We saw the maiden speech from Debbie Abrahams during the proceedings—a natural choice for her as she was formally Chair of Rochdale PCT—and she delivered an impressive performance.

After going through the traditional platitudes to her constituency and her predecessor (the shamed Phil Woolas, who Abrahams said had “incredible attention to detail” and showed “kindness” to his constituents), she attacked the argument that competition is good for health care. Instead of widening choice, it will “give rise to a new postcode lottery.”

The only Lib Dem to speak at length about the Bill was Andrew George. A member of the Commons Health Committee, George praised the intentions of the proposed reforms, but questioned the timing—an argument I believe carries a lot of weight.

The NHS is being asked to make major reforms at a time they are expected to make record savings. If the Bill becomes legislation, there is a chance that the reforms will be implemented without the financial backing they need. Indeed, the Coalition estimates that the cost of reorganisation will be £1.4 billion, compared to other assessments that put the figure nearer £3 billion.

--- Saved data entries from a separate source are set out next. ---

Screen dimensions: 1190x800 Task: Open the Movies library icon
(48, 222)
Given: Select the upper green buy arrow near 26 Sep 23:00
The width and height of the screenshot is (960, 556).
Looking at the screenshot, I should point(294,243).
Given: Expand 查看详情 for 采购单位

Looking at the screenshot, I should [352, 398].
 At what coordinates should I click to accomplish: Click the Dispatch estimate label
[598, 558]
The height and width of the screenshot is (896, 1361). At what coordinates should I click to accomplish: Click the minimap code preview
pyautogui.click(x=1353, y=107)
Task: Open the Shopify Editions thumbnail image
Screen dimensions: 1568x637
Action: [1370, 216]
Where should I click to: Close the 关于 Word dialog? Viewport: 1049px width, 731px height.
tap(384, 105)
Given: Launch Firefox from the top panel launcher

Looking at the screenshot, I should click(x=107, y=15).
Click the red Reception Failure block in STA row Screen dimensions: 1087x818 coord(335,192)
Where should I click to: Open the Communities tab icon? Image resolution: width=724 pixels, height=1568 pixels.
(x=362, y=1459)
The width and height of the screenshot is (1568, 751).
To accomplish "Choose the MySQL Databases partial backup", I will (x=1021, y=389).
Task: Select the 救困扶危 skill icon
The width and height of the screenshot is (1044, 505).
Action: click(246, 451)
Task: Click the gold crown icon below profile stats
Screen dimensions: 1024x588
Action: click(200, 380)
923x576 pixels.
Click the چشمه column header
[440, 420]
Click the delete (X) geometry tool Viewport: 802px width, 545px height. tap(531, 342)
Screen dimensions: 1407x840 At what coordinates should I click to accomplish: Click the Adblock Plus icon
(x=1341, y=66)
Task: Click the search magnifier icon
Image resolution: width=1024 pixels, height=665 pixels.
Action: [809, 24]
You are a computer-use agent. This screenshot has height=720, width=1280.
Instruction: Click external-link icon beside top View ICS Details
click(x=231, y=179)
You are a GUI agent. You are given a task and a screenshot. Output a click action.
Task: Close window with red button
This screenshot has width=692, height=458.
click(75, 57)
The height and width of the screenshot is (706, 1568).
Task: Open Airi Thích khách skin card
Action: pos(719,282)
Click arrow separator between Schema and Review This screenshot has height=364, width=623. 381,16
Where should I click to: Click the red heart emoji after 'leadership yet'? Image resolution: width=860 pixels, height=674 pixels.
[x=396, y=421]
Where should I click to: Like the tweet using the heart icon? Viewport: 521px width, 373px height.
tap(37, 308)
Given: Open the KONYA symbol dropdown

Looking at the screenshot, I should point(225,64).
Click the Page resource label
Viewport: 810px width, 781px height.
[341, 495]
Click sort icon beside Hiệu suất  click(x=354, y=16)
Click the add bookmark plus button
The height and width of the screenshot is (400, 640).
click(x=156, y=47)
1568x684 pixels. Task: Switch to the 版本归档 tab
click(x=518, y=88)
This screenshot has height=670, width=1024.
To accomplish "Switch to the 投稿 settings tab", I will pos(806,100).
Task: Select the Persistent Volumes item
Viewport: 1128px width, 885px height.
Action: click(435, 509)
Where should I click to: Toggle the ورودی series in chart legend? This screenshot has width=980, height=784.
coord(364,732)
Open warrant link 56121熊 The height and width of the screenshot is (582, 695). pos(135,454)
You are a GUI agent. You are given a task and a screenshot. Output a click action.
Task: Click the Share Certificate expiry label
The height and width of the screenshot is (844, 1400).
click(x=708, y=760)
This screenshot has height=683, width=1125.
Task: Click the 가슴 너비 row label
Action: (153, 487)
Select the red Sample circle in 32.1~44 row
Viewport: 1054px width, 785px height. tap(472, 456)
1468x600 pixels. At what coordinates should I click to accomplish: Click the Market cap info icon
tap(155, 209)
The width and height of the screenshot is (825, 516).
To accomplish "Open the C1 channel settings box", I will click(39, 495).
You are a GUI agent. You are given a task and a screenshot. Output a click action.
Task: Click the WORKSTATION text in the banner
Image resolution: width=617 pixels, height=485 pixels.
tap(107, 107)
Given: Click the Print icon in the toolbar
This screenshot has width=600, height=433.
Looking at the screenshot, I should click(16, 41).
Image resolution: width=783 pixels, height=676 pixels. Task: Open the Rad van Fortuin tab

It is unclear whether the difference in figures is down to government under-funding, or opposition over-costing.

The Bill passed easily, 321 votes to 235. There were no coalition Members who voted against the plans, although George purposely abstained.

I haven’t made my mind up over the plans. My instinct is that they need some work. I’m planning on having a closer look at the Bill before posting my thoughts.